Cette composition de Pieter Brueghel le Jeune (1564-1638) est importante dans le corpus du peintre. Il s'agit de la seule scène originale de Pieter le Jeune, qui ne reprend pas une image créée par son père, Pieter Brueghel l’Ancien (vers 1525-1569). Le catalogue raisonné recense près de vingt-cinq versions de cette piquante représentation des affres de la justice. Les premières à être datées remontent à 1615, et les dernières 1621 (K. Ertz, Pieter Brueghel der Jungere, Die Gemälde, Lingen, 1998⁄2000, I, pp. 501-522). L’ouvrage précise que seulement cinq versions ont été réalisées en 1619, avec la possibilité d’une confusion de deux versions réduisant ce nombre à quatre versions datées de l’année de notre peinture.

Cette image saisissante connut de toutes les manières un grand succès du vivant du peintre. Son interprétation a cependant suscité différentes hypothèses. Les nombreuses représentations grimaçantes des collecteurs d’impôts initiées par Quentin Metsys (vers 1466-1530) ou Remeyrswale (vers 1490-1546) avaient déjà inspiré quantité de suiveurs dans le nord de l’Europe, il était donc logique de voir dans notre scène une représentation des collecteurs d’impôt venant réclamer le paiement de la dîme aux paysans.

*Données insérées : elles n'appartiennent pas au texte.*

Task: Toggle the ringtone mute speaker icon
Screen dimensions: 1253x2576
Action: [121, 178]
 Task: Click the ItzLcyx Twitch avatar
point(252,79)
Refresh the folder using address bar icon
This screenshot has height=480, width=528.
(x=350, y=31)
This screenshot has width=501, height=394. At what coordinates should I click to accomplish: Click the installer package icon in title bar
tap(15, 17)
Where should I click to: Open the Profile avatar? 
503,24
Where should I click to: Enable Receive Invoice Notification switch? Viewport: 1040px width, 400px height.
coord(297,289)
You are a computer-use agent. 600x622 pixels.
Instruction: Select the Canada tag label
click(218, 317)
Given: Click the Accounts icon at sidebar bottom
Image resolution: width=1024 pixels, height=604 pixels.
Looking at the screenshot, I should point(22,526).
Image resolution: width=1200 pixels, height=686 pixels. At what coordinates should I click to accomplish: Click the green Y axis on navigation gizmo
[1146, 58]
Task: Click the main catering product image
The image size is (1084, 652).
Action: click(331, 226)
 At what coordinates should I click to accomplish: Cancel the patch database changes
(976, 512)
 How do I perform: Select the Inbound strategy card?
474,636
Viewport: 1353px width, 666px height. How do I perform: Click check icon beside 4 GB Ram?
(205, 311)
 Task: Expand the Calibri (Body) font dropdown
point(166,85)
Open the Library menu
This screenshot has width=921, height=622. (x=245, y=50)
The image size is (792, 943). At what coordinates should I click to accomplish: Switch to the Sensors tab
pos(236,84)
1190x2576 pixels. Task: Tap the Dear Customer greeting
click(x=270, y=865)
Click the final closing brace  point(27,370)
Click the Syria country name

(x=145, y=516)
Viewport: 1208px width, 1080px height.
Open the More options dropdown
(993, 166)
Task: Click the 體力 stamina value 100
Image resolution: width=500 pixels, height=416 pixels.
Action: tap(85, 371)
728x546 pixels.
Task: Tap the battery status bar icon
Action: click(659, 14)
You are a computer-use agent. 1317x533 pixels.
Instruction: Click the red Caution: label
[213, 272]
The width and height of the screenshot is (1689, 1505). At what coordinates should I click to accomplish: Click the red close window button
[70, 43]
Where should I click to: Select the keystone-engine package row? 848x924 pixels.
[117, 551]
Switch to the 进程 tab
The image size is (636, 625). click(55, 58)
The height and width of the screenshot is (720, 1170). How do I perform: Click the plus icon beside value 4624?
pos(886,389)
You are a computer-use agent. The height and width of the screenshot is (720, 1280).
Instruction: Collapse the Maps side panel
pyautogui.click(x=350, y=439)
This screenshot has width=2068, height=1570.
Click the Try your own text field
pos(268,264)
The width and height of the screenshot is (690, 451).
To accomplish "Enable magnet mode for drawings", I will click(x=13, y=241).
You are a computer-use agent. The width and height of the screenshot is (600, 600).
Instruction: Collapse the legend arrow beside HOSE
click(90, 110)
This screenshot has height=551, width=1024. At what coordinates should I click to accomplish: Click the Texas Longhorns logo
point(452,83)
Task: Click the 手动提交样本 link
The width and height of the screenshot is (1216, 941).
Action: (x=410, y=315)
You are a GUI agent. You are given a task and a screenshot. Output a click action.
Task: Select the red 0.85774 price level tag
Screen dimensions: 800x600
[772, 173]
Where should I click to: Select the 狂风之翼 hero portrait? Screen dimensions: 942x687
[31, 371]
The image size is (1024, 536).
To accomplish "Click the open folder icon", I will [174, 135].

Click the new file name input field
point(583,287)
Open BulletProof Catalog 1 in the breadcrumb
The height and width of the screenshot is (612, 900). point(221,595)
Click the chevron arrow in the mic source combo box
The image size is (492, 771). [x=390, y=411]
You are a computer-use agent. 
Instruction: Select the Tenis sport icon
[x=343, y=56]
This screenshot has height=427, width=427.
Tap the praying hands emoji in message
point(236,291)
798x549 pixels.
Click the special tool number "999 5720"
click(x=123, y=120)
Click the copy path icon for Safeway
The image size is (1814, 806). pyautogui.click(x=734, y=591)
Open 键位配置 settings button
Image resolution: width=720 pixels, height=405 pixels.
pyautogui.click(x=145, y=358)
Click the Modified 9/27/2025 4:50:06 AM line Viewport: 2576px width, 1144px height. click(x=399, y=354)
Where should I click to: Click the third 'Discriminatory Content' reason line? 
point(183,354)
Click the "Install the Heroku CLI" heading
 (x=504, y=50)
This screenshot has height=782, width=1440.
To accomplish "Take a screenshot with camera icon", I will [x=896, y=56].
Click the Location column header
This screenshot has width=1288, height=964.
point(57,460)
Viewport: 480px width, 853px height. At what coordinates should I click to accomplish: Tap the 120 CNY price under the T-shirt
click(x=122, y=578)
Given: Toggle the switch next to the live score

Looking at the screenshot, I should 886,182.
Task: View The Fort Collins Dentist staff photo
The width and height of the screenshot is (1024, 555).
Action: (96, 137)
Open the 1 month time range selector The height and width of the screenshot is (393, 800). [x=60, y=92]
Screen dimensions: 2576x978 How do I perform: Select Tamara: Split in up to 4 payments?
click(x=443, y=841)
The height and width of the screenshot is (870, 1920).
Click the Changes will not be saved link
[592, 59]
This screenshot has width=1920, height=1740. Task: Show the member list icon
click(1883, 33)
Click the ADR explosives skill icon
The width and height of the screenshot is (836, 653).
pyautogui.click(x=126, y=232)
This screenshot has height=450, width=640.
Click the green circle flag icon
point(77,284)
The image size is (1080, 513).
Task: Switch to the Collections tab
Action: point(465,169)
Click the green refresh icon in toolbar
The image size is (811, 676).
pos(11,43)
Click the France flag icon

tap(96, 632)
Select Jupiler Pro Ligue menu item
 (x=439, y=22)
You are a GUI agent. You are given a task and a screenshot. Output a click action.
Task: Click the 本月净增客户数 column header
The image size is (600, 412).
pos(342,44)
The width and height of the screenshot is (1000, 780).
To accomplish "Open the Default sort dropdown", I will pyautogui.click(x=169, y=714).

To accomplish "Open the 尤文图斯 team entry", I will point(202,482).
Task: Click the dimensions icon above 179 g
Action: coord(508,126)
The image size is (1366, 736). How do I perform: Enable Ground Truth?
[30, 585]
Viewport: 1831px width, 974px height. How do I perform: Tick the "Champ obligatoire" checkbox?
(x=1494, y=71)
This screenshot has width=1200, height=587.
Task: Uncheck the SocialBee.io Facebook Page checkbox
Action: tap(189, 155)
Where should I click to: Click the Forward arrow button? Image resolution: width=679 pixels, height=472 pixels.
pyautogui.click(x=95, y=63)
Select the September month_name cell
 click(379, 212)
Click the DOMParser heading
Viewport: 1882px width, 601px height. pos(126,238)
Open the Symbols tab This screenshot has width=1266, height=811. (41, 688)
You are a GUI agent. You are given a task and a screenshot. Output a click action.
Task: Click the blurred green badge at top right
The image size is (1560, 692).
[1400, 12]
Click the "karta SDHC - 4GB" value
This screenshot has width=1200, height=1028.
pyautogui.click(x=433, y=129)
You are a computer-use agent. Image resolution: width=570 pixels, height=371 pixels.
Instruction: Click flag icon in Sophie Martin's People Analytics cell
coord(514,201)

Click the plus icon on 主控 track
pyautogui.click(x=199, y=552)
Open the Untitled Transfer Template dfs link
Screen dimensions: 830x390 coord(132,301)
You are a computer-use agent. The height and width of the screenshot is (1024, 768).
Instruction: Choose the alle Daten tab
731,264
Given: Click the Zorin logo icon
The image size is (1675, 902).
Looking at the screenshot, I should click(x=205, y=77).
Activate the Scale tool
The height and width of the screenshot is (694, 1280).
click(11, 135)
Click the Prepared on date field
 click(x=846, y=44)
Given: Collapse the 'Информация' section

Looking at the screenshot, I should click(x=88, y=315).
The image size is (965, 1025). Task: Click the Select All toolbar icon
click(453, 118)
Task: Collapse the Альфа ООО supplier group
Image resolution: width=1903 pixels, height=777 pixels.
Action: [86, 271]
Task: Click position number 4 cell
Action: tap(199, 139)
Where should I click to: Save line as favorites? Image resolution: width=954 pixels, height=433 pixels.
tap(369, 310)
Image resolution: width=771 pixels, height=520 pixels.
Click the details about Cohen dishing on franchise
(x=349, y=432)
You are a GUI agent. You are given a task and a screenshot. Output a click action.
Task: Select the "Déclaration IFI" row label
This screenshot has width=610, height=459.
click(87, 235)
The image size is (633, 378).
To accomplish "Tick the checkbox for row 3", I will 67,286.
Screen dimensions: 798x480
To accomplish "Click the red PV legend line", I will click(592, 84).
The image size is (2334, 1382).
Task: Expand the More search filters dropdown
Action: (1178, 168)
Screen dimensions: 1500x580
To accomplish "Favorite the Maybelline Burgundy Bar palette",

La scène conçue en deux parties confronte des officiels plongés dans leurs documents certainement très techniques, devant des paysans anxieux déposant des animaux et des œufs en guise de paiement. La corrélation avec les collecteurs d’impôt des artistes nordiques parut logique mais certains détails ont guidé l’interprétation vers un tout autre type de scène. D’abord l’almanach en français à droite de la composition pourrait faire penser qu’il s’agit plutôt d’avocats et non de collecteurs d’impôts. Les juristes employaient le français comme langue commune dans les Pays-Bas. Le paiement sous forme d’animaux et d'œufs laissent aussi penser qu’il s’agit d’un paiement extérieur au paiement de la dîme qui portait davantage sur des céréales. Enfin, différentes sources anciennes décrivent cette composition comme une scène de représentation juridique et non liée aux taxes. Un inventaire de 1627 de la collection Wiael évoque une peinture de Brueghel le Jeune représentant un juriste français 'eenen franschen procureur' (D. de Vos, Stedelijke Musea Brugge. Catalogus Schilderijen 15de en 16de eeuw, Bruges, 1979, p. 95) et différentes gravures satiriques éditées au XVIIe siècle montrent des roturiers offrant aux avocats des paniers d’œufs avec la même espérance (voir Le Paysant sollicitant son procureur, fig., 1, gravure, Morgan Library, New York, inv. PML 145850.210). Klaus Ertz, auteur du catalogue raisonné se range de cet avis et classe toutes ces compositions sous le titre 'Der Bauernadvokat', l’avocat des paysans.

Enfin, on distingue deux types de cette composition chez Brueghel. Ils se différencient par le fond situé sous la fenêtre : la paille apparaît dans les versions antérieures à 1618, tandis que les œuvres plus tardives présentent le velours vert lumineux visible ici. Le vêtement des hommes de loi évolue également, devenant plus sombre dans les exemples tardifs de la composition. Notre tableau correspond à ce second type, dans lequel Brueghel accentue la gravité des avocats par les teintes plus sombres de leurs habits.

L’état de conservation extrêmement appréciable de cette version ayant préservé de fins glacis qui révèlent un éclatant modelé, permet d’apprécier avec précision l’originalité spécifique de cette typologie de composition ainsi que les mines expressives des personnages, typique de l’art de Brueghel le Jeune.